Most weekdays, Jennifer Arellano can be found inside a hair salon tucked beside a Colombian restaurant off Buford Highway. Her average client is likely unaware of the sacrifices she has had to make to be in that position, scissors in hand. Working. Safe.
Abuse and threats of violence have been among the few constants in her life.
Arellano has been targeted because of her identity as a trans woman in Mexico, where she is from, on the road with coyotes through the southern border, and as a new immigrant in Atlanta, where she arrived in 2007 with no documents and no money.
“I used to not be able to sleep at night. I would just get up to check the door, the windows, make sure everything was closed.”
Through it all, she says she never considered dulling her spirit, or her shine. Even when securing her own livelihood in Atlanta proved a challenge, Arellano began giving back, helping others stave off hunger and taking on LGBTQ activism work. Earlier this year, she became the first Atlanta-based Mexican national to amend her gender marker on her birth certificate, in a ceremony that took place at the Mexican Consulate.

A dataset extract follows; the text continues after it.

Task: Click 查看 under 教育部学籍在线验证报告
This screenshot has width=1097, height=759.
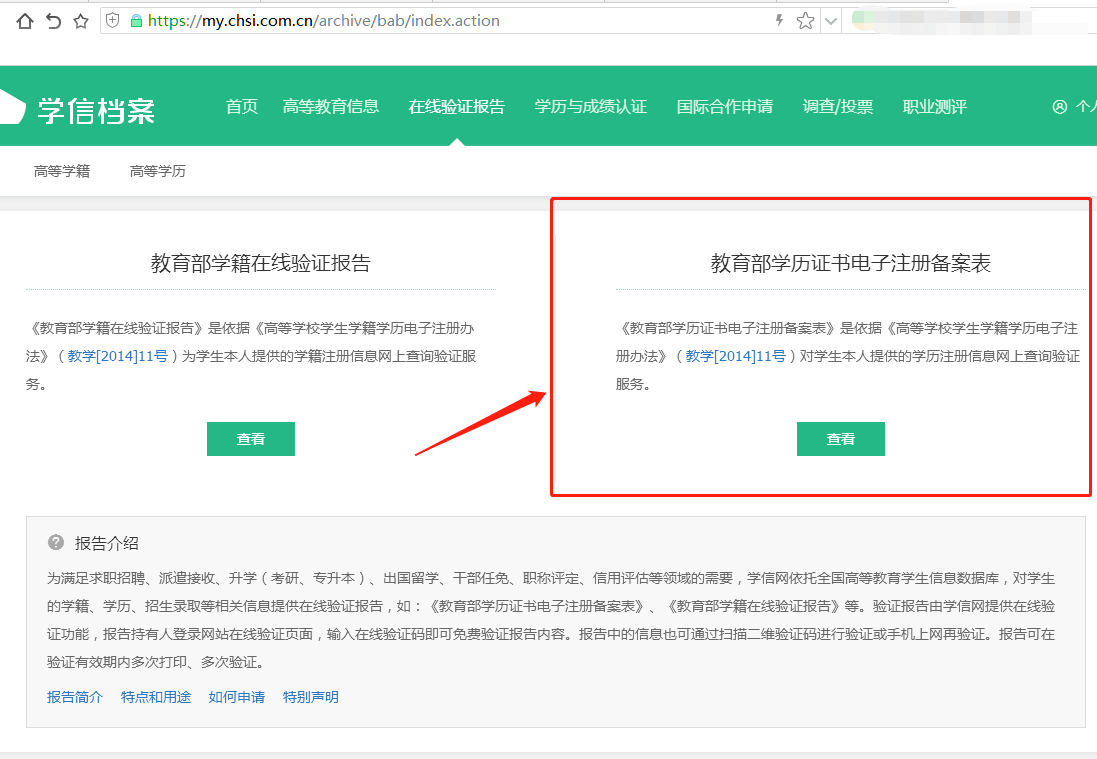Action: (x=251, y=439)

Visibility has come at a cost, but she wants to be a source of strength and an example for others – an example she says could be particularly needed in Georgia’s Hispanic community.
“I want to be me. I want people to say, ‘Wow,’” she said. “I want people to know that we can make positive change, that we can fight for our ideals, that we can help. And that’s what I’ve dedicated my life to … Anyone can leave a mark, no matter who you are.”
Credit: Miguel Martinez
Credit: Miguel Martinez
From Cancun to Atlanta
Arellano is not new to hair styling. The 53-year-old worked as a stylist in the Mexican tourism hotspot of Cancun.

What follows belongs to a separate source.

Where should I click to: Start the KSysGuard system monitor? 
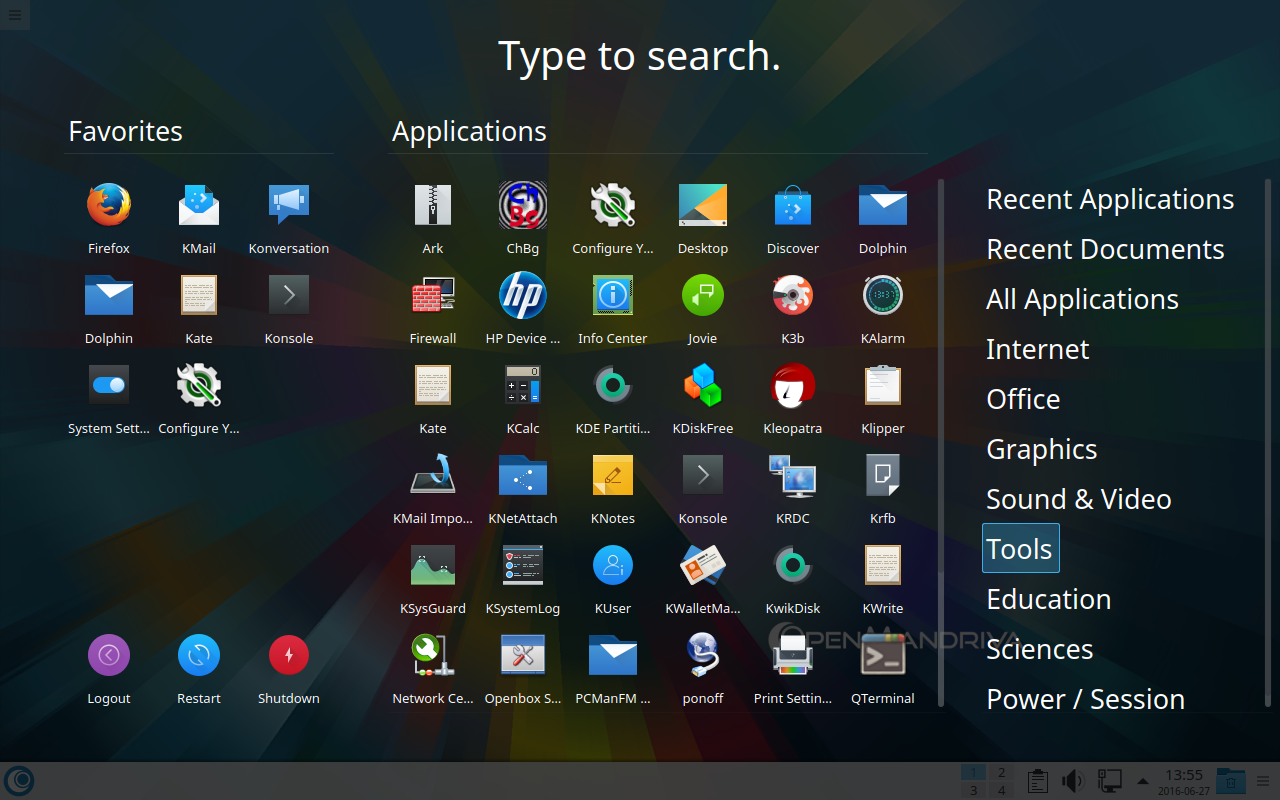432,566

But when a rash of kidnappings and killings hit the hub of that city’s trans community – a neighborhood dubbed ‘la Calle de las Sirenas’ or ‘Mermaid Alley’ – Arellano decided to pack her bags and try to seek shelter in the U.S.
She described the journey as one fraught with dangers. She had a gun drawn on her. Smugglers held her against her will at a safe house for a month. Once in the U.S., she was briefly detained by immigration enforcement in a male-only facility.
The challenges didn’t stop when she made her way to Atlanta, where an acquaintance of hers lived. She spent her first years sleeping in friends’ or coworkers’ apartments, sometimes on the floor. She put in 12-hour workdays cleaning offices and houses.
After finding work as a stylist, she was slowly able to save up enough money to achieve her goals, including top surgery and an apartment of her own, which she currently shares with three dogs.
Credit: Miguel Martinez
Credit: Miguel Martinez
But hard times never stayed away for long. In 2021, Arellano suffered a physical assault that landed her in the hospital. She told Atlanta Spanish-language press that her attacker targeted her because of her gender identity. Since settling in Atlanta, she has attempted suicide twice, a lived experience that echoes the research into trans individuals’ mental health, which shows poorer outcomes across that community, and especially for trans people of color.
“It’s society that makes you self-destruct. There’s stigma. And you’re always fighting against something. It makes you depressed,” she said. “All of us [trans women] have lots of stories. If theirs aren’t the same as mine, they’re similar enough.”
Fortified rather than broken by the setbacks she has faced, Arellano turned to activism and grew into a leader within the LGBTQ, Hispanic community. She joined panels to discuss and call out transphobia. She spoke out in Univision coverage against a controversial Georgia transgender sports bill, which could pave the way for the banning of transgender students from public high school sports.
“At the end of the day, it makes me happy,” she said. “I arrived here with so much fear … I went through things I didn’t deserve to go through. But it’s given me strength, and it’s made me feel like I can move forward and help other people too.”
She is also a history-maker.
At the ceremony inside the Mexican Consulate that granted her an amended birth certificate – the first of its kind in Atlanta – Arellano shed tears of joy.
“I wanted to print out thousands of copies of that certificate and just scatter them around Atlanta, so that everyone would know that I’m a trans woman, and that my name is Jennifer Arellano. Let the whole world know about it. I was so emotional. It felt like a big achievement.”